- _What the task asks_:
Going through the data below, tally every line where the string "Open" occurs, then give only the tally.

- _Listed records_:
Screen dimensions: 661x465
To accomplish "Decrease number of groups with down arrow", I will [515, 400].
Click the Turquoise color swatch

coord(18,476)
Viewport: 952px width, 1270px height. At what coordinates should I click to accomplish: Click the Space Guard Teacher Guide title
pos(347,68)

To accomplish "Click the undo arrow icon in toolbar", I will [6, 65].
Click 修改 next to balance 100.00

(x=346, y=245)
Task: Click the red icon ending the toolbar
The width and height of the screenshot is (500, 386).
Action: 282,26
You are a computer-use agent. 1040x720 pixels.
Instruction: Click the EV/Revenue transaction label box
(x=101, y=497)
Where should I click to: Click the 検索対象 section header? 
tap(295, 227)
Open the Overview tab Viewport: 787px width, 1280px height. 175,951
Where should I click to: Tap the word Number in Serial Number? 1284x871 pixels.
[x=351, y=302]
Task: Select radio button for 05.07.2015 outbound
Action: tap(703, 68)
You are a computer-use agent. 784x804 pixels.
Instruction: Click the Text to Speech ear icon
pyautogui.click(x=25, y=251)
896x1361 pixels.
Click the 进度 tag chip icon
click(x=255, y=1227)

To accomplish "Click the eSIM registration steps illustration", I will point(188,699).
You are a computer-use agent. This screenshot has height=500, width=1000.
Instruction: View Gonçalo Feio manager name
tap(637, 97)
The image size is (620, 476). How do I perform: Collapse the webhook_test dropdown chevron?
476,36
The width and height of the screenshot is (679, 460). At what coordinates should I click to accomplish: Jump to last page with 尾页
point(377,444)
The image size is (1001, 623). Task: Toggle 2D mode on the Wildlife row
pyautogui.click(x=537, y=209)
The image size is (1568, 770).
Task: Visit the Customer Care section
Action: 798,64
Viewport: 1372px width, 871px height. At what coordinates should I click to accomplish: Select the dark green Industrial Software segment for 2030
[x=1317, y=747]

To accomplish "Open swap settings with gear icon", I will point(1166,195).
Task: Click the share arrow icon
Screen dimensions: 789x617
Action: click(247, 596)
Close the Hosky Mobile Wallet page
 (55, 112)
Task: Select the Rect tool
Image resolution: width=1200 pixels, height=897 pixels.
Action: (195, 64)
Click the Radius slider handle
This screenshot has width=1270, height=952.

- _Reply_:
2